## TASK DESCRIPTION
Rewrite the data below, replacing "Bookmarks" with "Saved Items" and keeping all else unchanged. Omit the pictures from your output.

## DATA ROWS
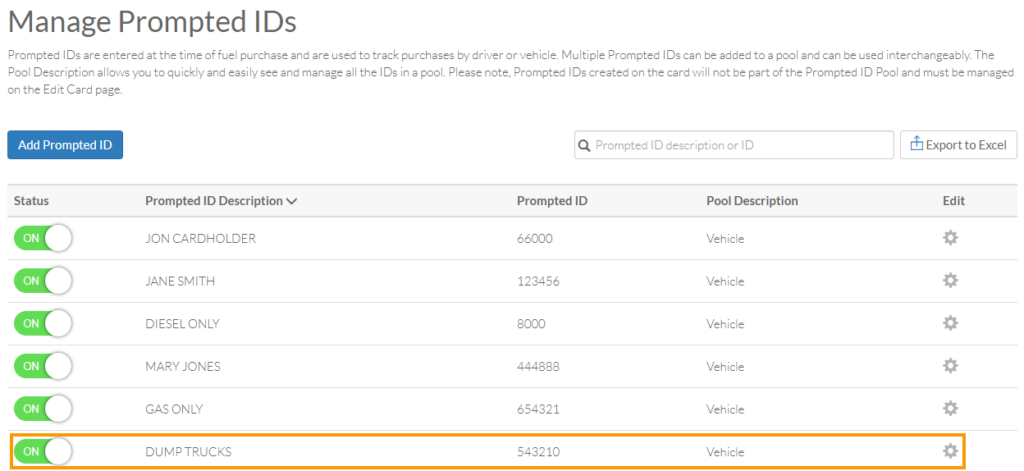1024x471 pixels.
Task: Click the DIESEL ONLY edit gear icon
Action: (x=950, y=323)
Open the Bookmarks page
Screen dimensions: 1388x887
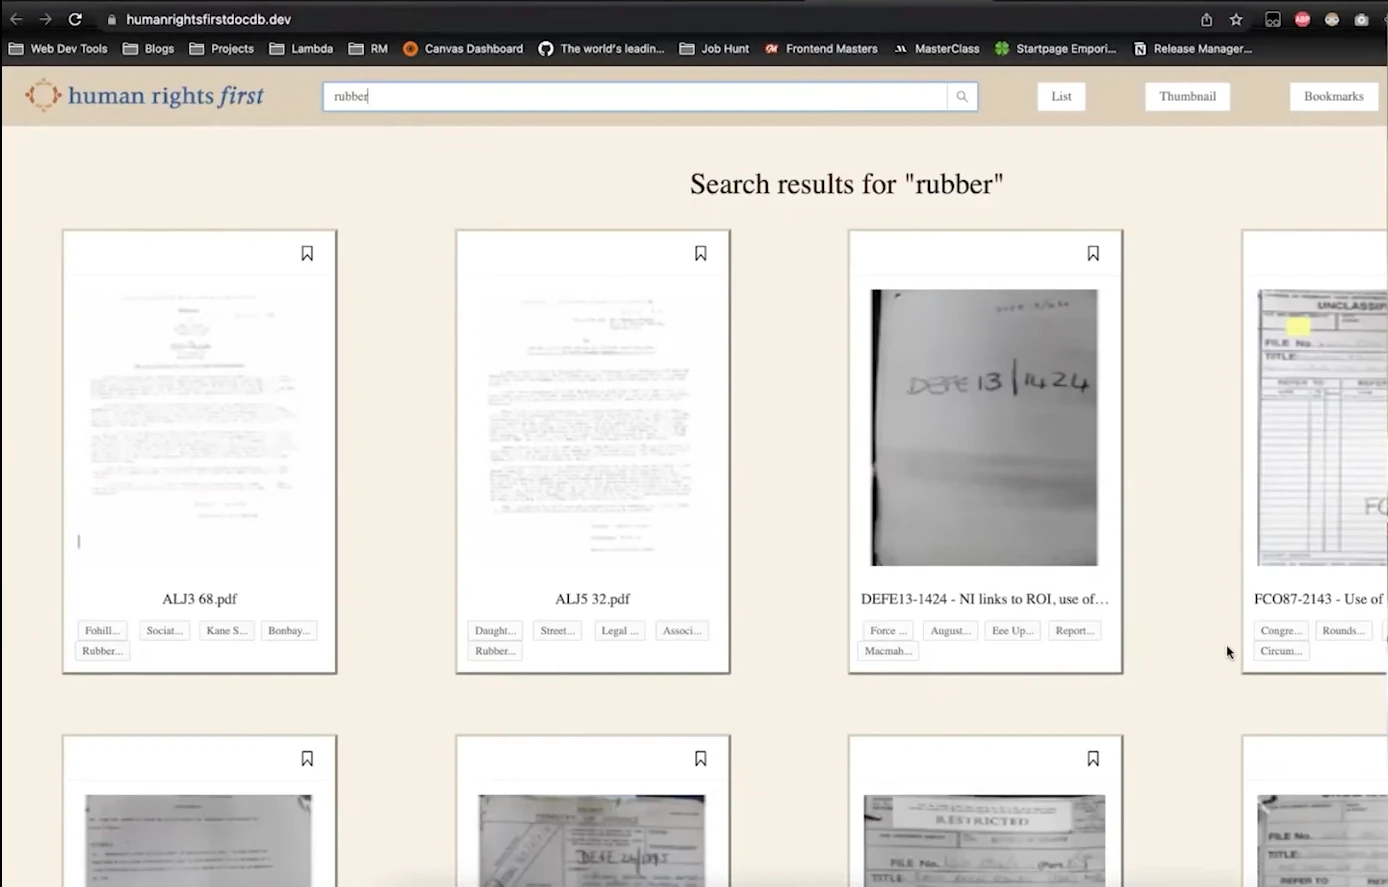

## RESULT
1024x471 pixels.
Task: Click the DIESEL ONLY edit gear icon
Action: (x=950, y=323)
Open the Saved Items page
Screen dimensions: 1388x887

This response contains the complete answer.